Retired army officer, Major John Tulloch, had revisited the muddy track in Borneo where thousands of World War Two PoWs trudged to their deaths, only to be given a shocking surprise when he looked back at photographs he had taken.
Major Tulloch studied his pictures and found what appeared to be hunched, skeletal ghostly figures marching across his photograph, almost exactly in line with the path they took seven decades ago.
The haunting image evokes strong memories of the desperate ‘death march’ made by Allied prisoners of war.
Some 2,400 World War II PoWs died in the horrific Sandakan Death Marches in 1945 to avoid them being liberated as Japan was forced on the retreat.
Severely malnourished and barefoot, they were forced by brutal Japanese captors to walk 160 miles in sweltering heat for a month.
Maj Tulloch took the picture from the window of a 4×4 vehicle while driving along the ‘death march’ route in 2010.
It is thought the astonishing photographic illusion was caused by a the reflection of a patterned towel which was on the dashboard of the vehicle as he took the image.
Major Tulloch said he took the picture in 2010 when he did a recce of the route ahead of a
March of Remembrance and the unveiling of a memorial to the 400 members of the Royal Artillery who died.
Men who collapsed through exhaustion were left to die or were killed by being shot, bayoneted or beheaded.
Conditions were so appalling that some of the servicemen are said to have resorted to cannibalism to stay alive.

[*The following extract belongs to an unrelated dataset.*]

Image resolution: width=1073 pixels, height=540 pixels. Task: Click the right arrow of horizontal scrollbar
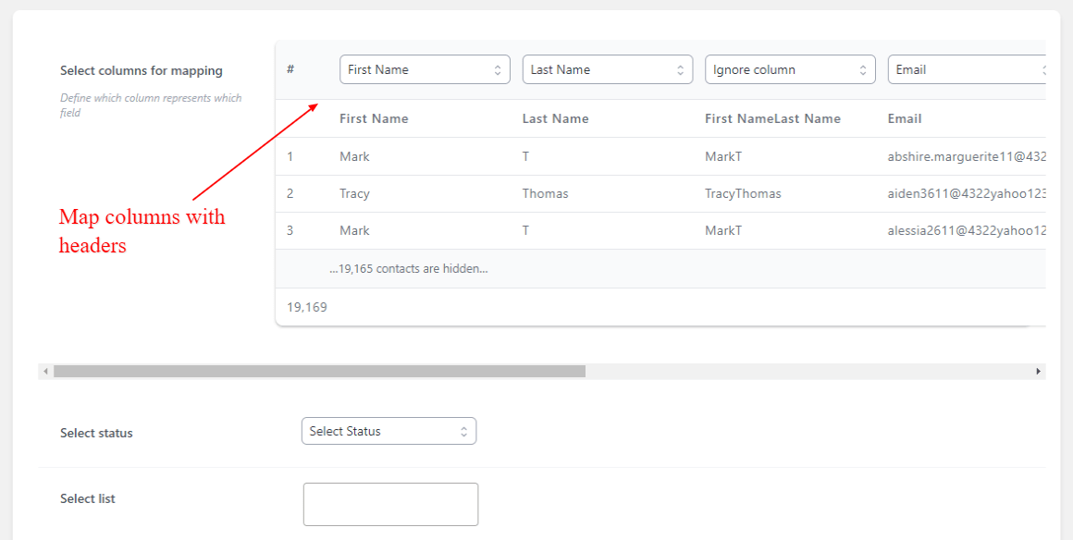coord(1038,371)
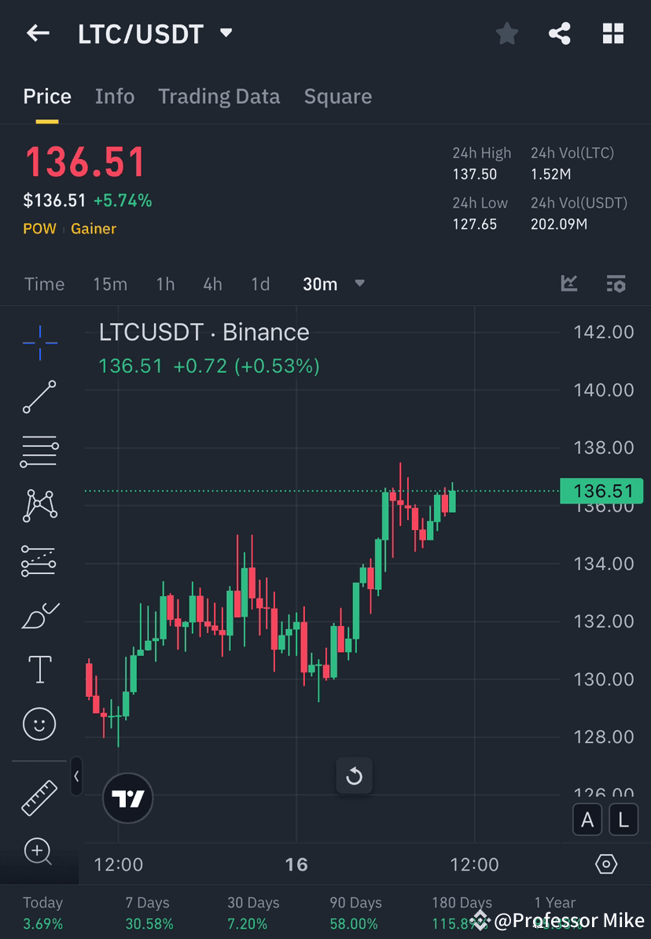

Only six men survived the three marches from Sandakan to Ranau and that was because they managed to escape.
It was the single greatest atrocity against Australian troops.
Major Tulloch, 66, said: ‘We were driving along the same track as that taken by the death march and I was clicking away on my camera, I took about 200-odd digital photographs.
‘I went through the pictures on a computer screen later and didn’t see it the first time round. I went back over them again and I just suddenly thought “what the hell…?”
‘I looked at the photo again and went very cold indeed. What I saw were the shapes of 17 or 18 ghostly figures coming out of the jungle and walking down the track going to Ranau which you can see in the far distance.
‘It took me a few moments to work out how it had occurred but it was too weird for words. I showed it to several people and they said it is quite extraordinary, some even refused to look at it because it was so haunting.
‘While my guide drove along he put a towel on the dashboard. The towel had a pattern on it and that reflected through the windscreen. I have called it reflections of a death march.’
Maj Tulloch is now an instructor in jungle warfare for the Royal Artillery.